++++ PROVIDED RECORDS ++++
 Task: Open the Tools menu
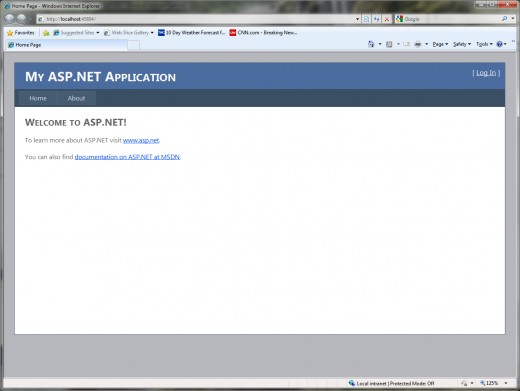pos(484,44)
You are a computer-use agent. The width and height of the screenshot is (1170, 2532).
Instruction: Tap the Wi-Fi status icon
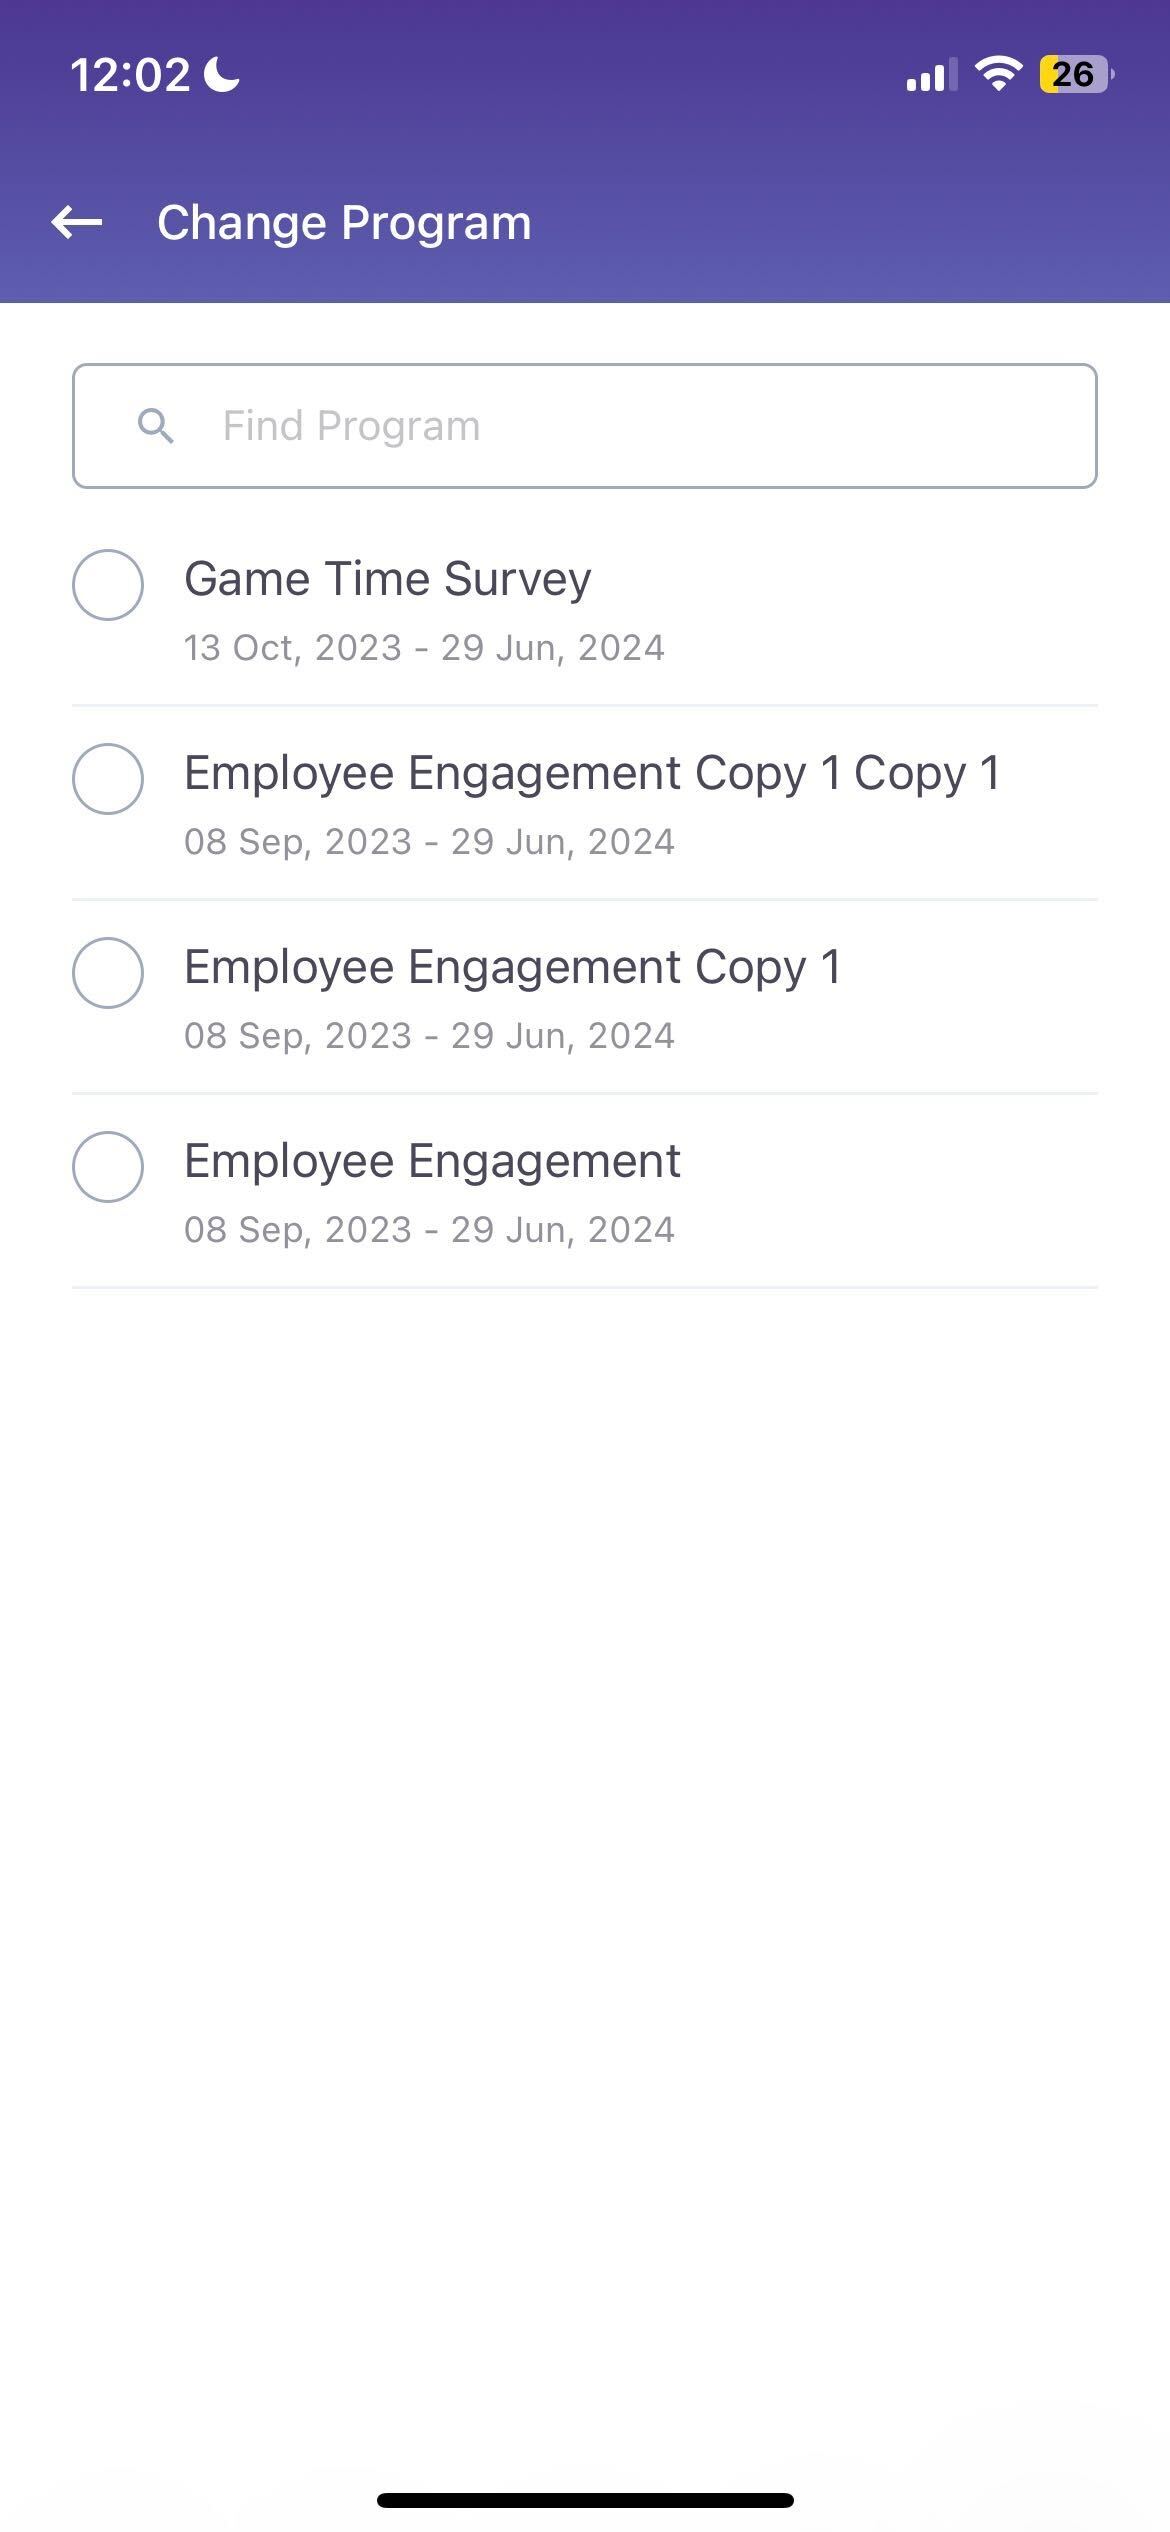997,74
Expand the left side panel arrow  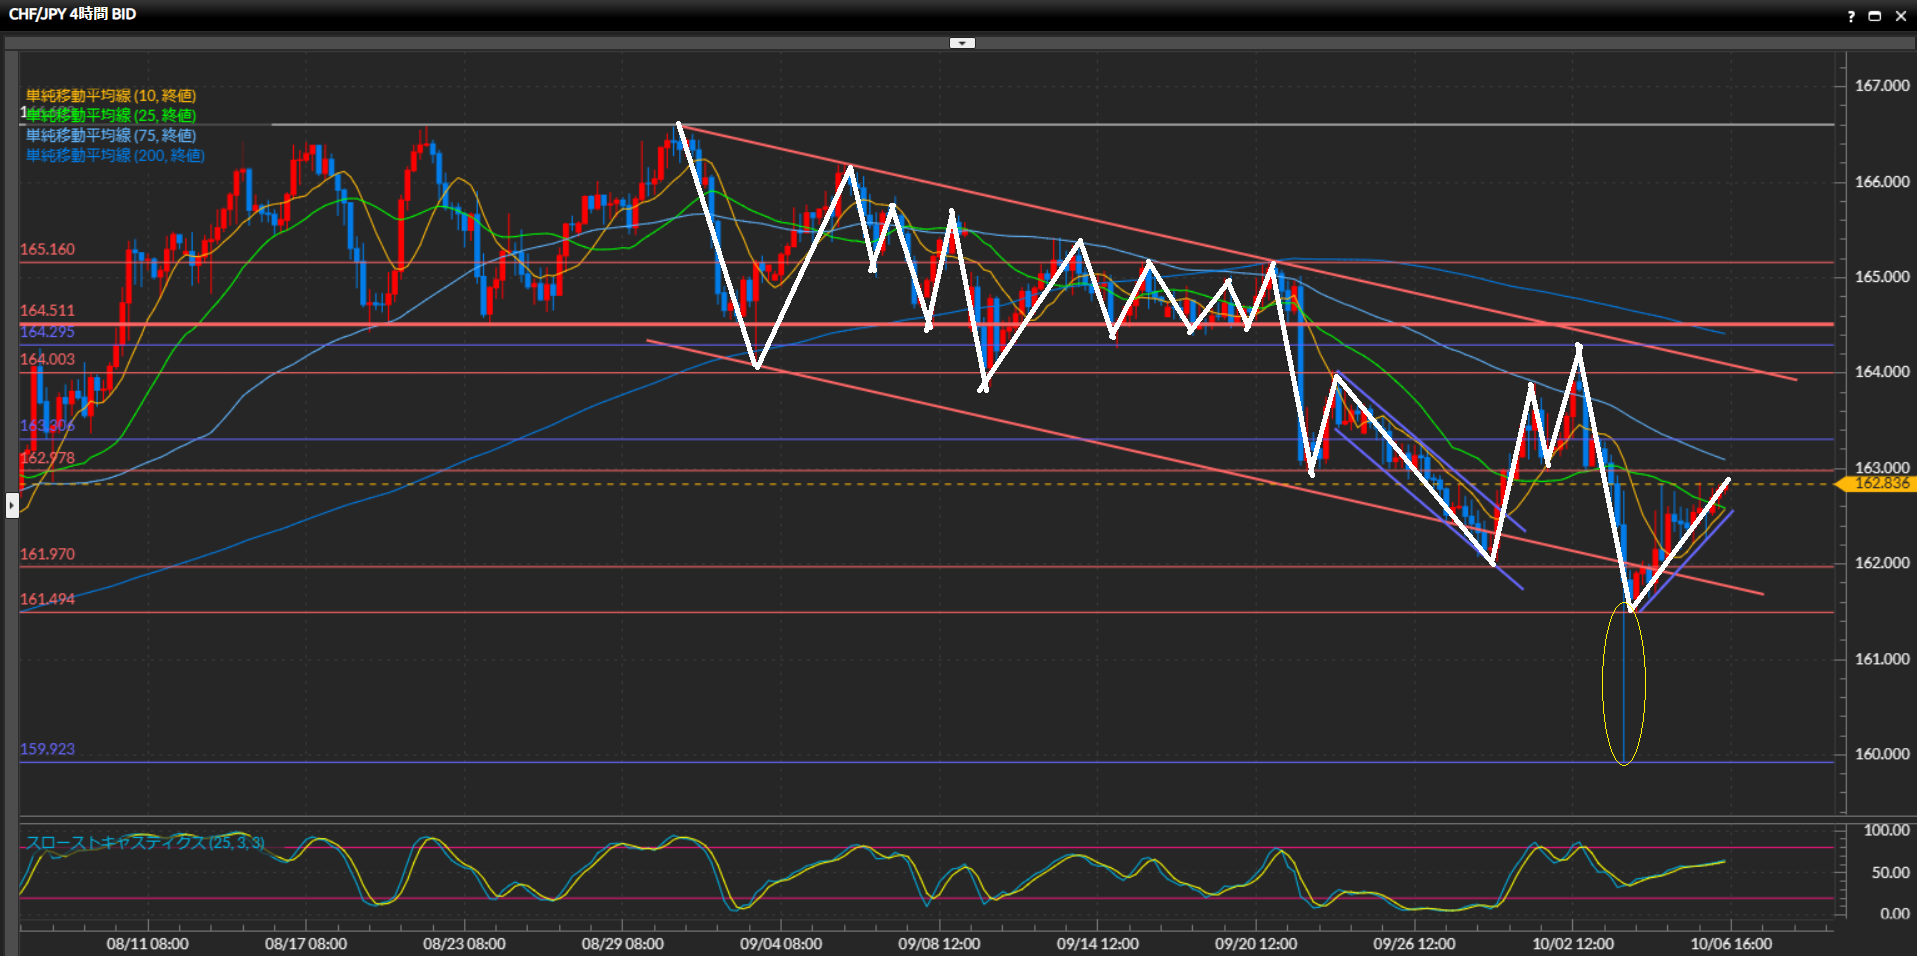point(12,506)
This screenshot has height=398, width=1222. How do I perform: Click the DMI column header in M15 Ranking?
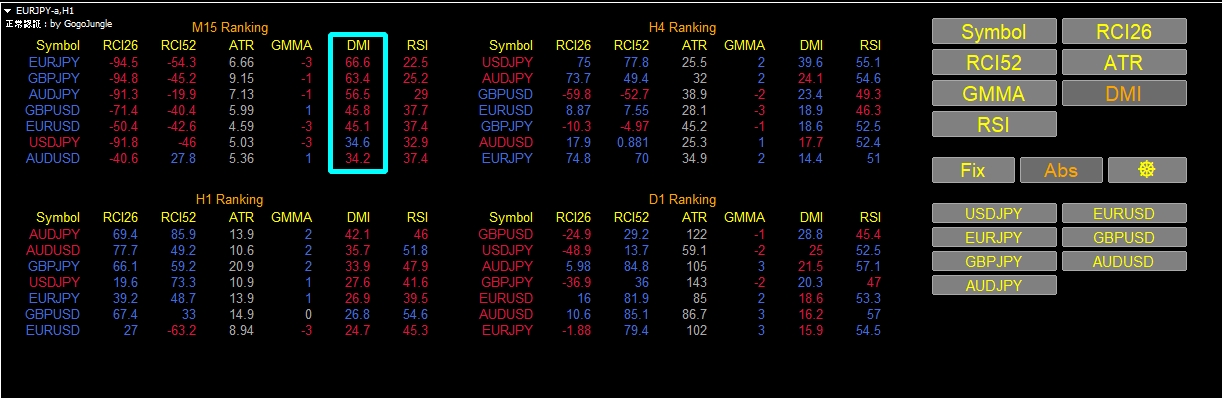358,45
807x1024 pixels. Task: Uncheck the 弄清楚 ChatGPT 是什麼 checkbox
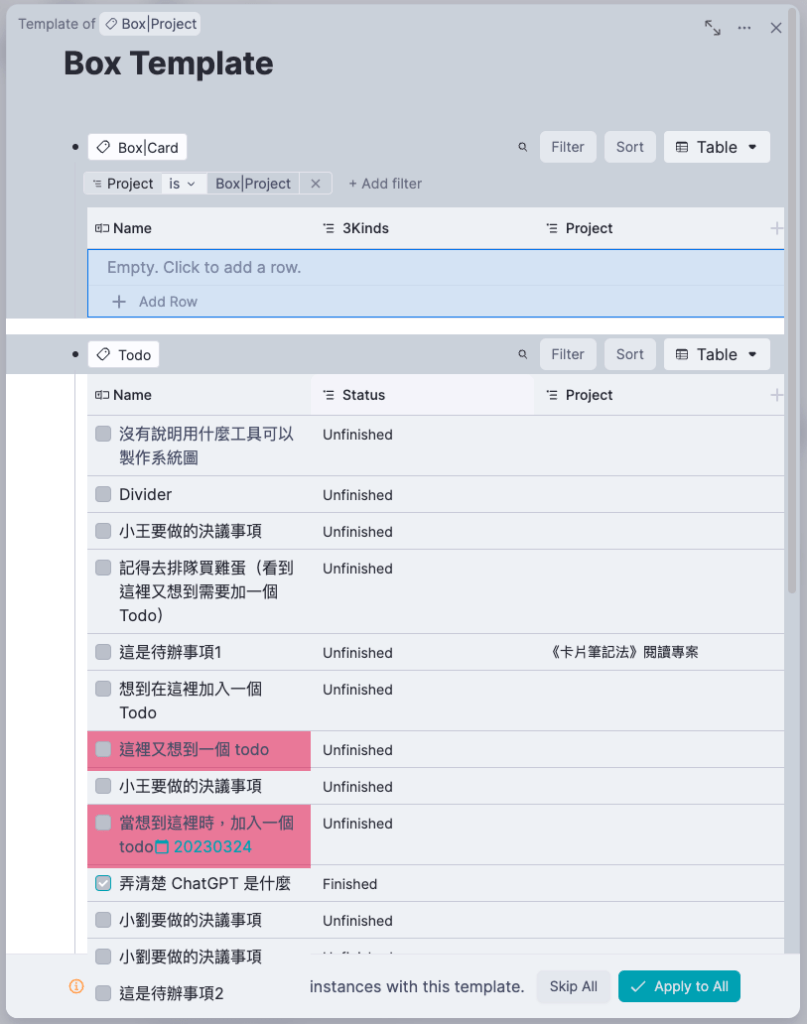[103, 883]
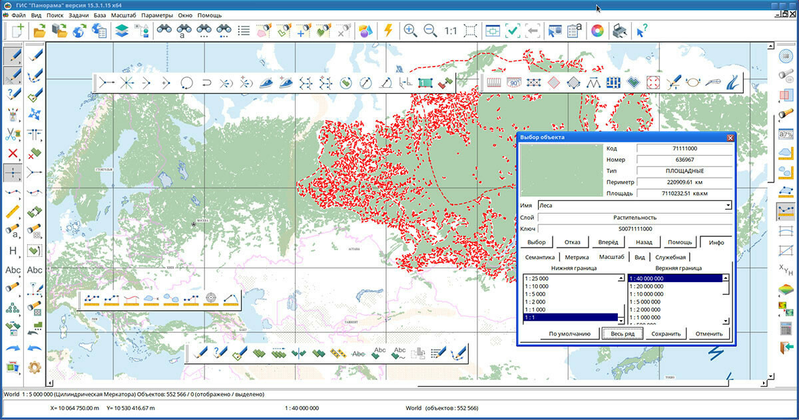
Task: Click the circle drawing tool icon
Action: (187, 83)
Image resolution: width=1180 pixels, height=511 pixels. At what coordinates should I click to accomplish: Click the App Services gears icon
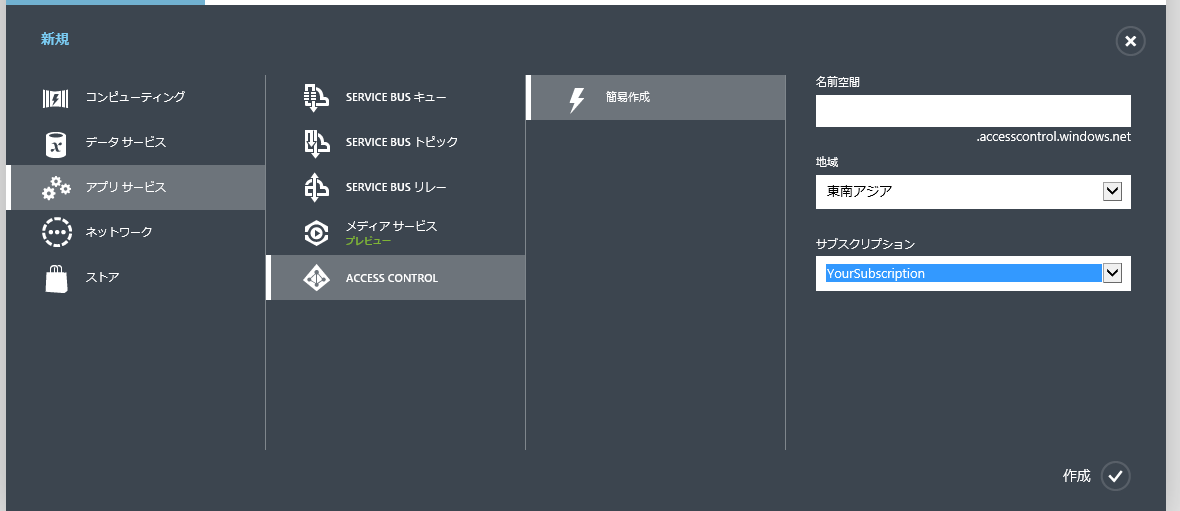tap(56, 188)
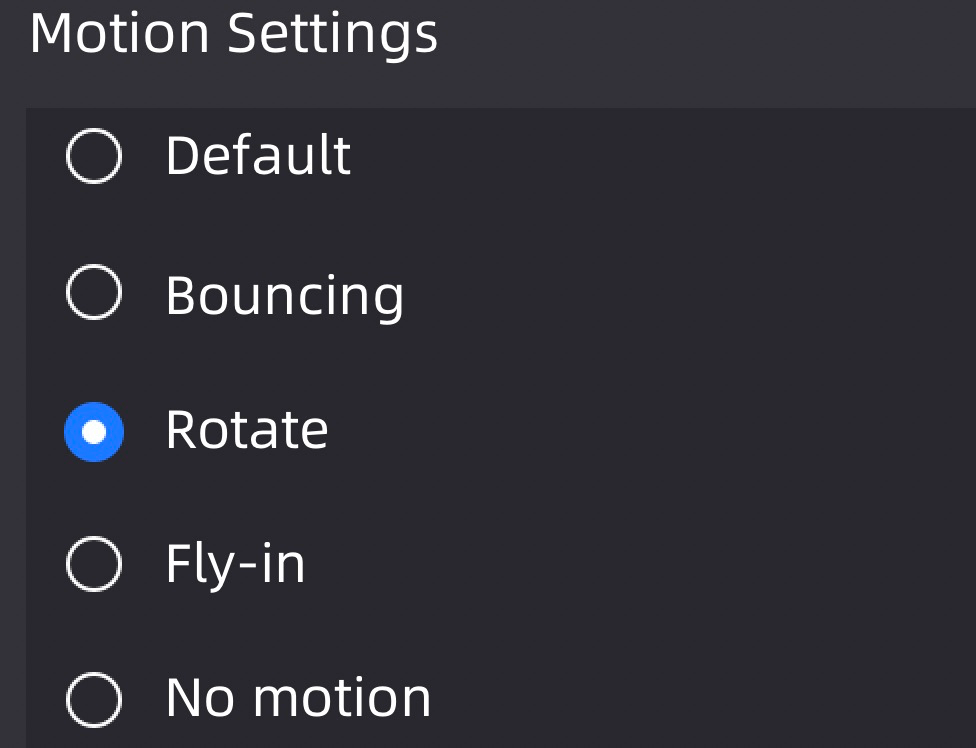Image resolution: width=976 pixels, height=748 pixels.
Task: Click the Motion Settings header title
Action: 234,34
++++
- EXERCISE OBJECTIVE:
Starting from the line containing "Image resolution: width=1180", repeat each line exactly through the end of the entries, including the last, while leaving pictures out.

- EXERCISE RESPONSE:
Image resolution: width=1180 pixels, height=511 pixels. At what coordinates should I click to accomplish: Click the App Services gears icon
tap(56, 188)
Image resolution: width=976 pixels, height=748 pixels.
Task: Click the Motion Settings header title
Action: 234,34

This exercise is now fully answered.